Extract the entries below, from the line with "Identify the location of nav-item-perfil: Perfil." to the line with "taskbar-edge is located", and reproduce each line without any change.

##### MATERIAL FOR THE TASK

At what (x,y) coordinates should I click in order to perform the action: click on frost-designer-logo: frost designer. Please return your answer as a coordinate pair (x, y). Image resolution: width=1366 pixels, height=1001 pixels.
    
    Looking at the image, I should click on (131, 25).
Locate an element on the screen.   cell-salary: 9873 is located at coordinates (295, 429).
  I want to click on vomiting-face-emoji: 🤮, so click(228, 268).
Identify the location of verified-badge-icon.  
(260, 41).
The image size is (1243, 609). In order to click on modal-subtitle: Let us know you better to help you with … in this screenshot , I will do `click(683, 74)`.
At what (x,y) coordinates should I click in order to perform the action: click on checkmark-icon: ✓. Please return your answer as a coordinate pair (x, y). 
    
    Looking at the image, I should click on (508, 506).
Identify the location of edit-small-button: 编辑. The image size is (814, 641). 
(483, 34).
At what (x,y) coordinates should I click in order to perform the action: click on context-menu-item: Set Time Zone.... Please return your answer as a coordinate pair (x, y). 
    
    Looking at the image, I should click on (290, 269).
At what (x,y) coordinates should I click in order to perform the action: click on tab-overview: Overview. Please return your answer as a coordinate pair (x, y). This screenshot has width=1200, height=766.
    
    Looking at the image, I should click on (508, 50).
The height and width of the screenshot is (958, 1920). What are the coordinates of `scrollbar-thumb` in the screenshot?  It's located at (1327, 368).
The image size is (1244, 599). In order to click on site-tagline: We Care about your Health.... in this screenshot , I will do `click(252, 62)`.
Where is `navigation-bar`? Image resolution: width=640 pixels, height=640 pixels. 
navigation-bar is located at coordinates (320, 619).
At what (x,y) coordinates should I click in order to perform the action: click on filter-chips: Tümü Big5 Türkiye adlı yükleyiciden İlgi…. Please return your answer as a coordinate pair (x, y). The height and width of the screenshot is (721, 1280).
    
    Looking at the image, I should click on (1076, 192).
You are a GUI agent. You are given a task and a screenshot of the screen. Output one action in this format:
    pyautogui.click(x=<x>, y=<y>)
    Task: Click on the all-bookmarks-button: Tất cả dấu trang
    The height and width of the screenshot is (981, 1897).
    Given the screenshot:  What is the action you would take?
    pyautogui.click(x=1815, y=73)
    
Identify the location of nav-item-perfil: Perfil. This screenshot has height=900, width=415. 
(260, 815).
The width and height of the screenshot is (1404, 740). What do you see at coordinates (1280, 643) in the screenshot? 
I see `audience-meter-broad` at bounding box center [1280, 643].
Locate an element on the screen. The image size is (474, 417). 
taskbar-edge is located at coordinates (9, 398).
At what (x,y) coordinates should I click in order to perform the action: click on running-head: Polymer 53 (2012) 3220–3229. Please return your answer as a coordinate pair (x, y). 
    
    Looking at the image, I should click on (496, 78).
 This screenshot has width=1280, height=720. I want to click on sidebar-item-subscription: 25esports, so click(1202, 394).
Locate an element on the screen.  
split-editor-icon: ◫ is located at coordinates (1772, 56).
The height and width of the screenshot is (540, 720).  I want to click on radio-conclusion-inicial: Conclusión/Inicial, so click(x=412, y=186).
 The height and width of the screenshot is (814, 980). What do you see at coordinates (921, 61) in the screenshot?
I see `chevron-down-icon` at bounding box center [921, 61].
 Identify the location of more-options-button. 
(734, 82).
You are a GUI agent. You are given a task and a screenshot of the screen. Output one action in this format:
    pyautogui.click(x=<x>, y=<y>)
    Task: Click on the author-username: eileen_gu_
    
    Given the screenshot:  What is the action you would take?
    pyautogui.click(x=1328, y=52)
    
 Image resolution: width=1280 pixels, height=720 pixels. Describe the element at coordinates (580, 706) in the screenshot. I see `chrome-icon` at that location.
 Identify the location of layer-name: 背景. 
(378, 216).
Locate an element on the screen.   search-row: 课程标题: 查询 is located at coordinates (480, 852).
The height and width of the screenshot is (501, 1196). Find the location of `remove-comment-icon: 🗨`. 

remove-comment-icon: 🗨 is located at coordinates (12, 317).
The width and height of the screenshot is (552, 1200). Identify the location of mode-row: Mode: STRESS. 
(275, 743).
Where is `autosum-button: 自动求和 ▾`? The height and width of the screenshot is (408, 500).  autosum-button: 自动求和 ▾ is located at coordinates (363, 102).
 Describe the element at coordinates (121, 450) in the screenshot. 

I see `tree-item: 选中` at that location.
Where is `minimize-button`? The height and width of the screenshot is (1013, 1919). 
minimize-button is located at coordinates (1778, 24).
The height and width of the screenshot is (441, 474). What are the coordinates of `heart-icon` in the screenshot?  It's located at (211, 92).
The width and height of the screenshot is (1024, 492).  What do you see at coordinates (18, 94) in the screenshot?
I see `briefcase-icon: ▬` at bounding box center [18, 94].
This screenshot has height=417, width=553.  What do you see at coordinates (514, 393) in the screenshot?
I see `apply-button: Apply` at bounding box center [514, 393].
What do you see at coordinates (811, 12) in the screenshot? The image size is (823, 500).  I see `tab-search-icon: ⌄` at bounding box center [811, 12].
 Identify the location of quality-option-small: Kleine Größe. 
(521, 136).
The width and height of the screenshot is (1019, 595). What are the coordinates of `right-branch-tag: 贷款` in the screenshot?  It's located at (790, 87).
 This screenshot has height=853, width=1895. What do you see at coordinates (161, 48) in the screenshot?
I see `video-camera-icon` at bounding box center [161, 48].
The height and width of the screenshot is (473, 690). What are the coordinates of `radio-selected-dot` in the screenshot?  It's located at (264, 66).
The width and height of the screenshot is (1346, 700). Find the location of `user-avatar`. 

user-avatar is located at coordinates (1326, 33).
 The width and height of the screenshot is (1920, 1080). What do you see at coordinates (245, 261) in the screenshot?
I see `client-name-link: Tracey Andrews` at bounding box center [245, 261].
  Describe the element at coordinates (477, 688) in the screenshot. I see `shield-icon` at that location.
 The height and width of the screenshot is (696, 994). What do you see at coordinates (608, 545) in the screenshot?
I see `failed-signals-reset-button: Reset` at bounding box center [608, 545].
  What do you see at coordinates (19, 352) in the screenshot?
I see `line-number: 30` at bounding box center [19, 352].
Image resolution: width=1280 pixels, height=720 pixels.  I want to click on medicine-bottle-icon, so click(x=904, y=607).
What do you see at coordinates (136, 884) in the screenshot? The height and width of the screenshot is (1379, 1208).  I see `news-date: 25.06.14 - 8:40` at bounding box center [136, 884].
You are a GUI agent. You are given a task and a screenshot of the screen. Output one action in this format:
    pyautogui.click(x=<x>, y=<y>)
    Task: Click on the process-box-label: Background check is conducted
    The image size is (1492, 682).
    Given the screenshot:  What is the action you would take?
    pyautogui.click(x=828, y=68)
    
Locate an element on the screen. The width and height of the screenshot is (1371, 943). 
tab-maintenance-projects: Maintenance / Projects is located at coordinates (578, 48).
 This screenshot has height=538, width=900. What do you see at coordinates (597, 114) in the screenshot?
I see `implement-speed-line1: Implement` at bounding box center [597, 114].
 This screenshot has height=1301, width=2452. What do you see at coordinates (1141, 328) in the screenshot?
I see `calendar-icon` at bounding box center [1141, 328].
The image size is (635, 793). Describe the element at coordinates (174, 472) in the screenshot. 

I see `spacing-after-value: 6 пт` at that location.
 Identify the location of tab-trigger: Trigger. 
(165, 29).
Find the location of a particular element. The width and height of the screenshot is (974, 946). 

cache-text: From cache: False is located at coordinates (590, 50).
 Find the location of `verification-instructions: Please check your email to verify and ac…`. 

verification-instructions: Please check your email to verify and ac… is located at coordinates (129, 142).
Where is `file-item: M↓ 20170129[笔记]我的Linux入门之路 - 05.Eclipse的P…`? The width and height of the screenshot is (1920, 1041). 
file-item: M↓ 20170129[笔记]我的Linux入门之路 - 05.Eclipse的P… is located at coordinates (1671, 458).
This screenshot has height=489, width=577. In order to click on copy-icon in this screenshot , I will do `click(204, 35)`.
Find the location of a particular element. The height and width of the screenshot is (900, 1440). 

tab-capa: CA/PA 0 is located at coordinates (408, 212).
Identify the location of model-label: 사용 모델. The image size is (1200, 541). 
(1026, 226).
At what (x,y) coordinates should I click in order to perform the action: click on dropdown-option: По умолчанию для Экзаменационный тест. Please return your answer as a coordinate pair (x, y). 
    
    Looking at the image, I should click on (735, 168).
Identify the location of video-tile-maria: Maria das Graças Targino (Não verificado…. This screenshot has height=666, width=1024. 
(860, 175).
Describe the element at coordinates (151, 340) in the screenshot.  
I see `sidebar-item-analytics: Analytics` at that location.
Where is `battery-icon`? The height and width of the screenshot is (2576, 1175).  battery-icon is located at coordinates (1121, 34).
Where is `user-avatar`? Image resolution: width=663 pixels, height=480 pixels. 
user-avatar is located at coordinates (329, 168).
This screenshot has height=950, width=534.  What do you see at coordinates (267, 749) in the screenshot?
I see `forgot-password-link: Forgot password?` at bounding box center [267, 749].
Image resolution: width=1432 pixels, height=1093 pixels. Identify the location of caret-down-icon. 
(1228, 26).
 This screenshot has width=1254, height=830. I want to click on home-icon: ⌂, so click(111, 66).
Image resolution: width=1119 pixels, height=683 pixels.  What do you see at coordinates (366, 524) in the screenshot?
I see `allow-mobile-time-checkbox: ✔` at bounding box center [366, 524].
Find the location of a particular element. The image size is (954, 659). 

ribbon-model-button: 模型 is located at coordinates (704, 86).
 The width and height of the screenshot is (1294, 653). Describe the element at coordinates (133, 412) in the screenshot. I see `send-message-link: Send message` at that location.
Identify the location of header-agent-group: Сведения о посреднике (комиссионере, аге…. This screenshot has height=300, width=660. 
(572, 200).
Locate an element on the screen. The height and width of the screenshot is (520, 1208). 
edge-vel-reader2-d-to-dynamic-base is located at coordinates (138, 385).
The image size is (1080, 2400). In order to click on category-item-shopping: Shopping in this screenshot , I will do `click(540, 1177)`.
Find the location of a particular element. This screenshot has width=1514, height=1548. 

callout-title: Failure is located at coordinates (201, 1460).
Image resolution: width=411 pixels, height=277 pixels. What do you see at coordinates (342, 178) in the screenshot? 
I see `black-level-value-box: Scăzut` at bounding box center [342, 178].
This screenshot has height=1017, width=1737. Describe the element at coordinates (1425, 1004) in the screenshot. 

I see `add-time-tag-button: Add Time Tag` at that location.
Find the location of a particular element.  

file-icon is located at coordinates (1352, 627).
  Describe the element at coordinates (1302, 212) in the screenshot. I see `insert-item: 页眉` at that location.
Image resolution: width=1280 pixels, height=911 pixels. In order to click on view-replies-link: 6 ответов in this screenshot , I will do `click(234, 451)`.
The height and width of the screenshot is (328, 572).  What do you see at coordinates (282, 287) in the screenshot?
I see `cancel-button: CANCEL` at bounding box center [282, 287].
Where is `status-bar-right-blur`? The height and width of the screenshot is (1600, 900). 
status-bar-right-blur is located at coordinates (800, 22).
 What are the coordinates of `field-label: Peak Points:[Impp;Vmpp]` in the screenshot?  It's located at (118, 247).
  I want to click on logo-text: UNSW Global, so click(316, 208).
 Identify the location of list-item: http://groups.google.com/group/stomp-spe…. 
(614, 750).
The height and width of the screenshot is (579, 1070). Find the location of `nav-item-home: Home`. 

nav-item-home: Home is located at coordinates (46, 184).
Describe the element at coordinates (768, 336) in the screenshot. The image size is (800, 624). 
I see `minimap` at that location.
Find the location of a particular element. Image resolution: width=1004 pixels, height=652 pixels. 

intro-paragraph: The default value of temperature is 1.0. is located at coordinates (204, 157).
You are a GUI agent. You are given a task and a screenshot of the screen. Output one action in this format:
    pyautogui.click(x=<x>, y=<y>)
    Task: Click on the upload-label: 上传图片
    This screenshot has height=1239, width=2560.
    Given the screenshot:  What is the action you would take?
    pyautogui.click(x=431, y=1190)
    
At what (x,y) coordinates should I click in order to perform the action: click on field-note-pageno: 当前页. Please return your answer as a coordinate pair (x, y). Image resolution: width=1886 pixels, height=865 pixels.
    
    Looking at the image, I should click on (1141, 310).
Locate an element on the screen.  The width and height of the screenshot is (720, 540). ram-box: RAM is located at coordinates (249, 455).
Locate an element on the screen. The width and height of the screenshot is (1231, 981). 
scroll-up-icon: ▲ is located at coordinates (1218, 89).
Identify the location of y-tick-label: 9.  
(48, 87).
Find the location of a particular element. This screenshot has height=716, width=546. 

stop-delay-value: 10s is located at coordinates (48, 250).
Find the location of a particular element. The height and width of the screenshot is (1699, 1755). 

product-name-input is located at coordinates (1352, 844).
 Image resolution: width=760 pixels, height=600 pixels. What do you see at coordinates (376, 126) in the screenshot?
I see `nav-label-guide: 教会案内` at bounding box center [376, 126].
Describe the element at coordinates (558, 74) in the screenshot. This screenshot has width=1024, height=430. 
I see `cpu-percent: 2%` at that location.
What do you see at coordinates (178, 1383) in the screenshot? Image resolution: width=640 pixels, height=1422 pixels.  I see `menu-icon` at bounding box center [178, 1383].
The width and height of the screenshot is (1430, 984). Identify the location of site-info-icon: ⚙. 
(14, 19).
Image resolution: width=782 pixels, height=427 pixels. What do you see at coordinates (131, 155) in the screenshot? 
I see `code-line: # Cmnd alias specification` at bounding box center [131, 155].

##########

ANSWER TO THIS TASK
Identify the location of nav-item-perfil: Perfil. This screenshot has height=900, width=415. 
(260, 815).
The width and height of the screenshot is (1404, 740). What do you see at coordinates (1280, 643) in the screenshot? 
I see `audience-meter-broad` at bounding box center [1280, 643].
Locate an element on the screen. The image size is (474, 417). 
taskbar-edge is located at coordinates (9, 398).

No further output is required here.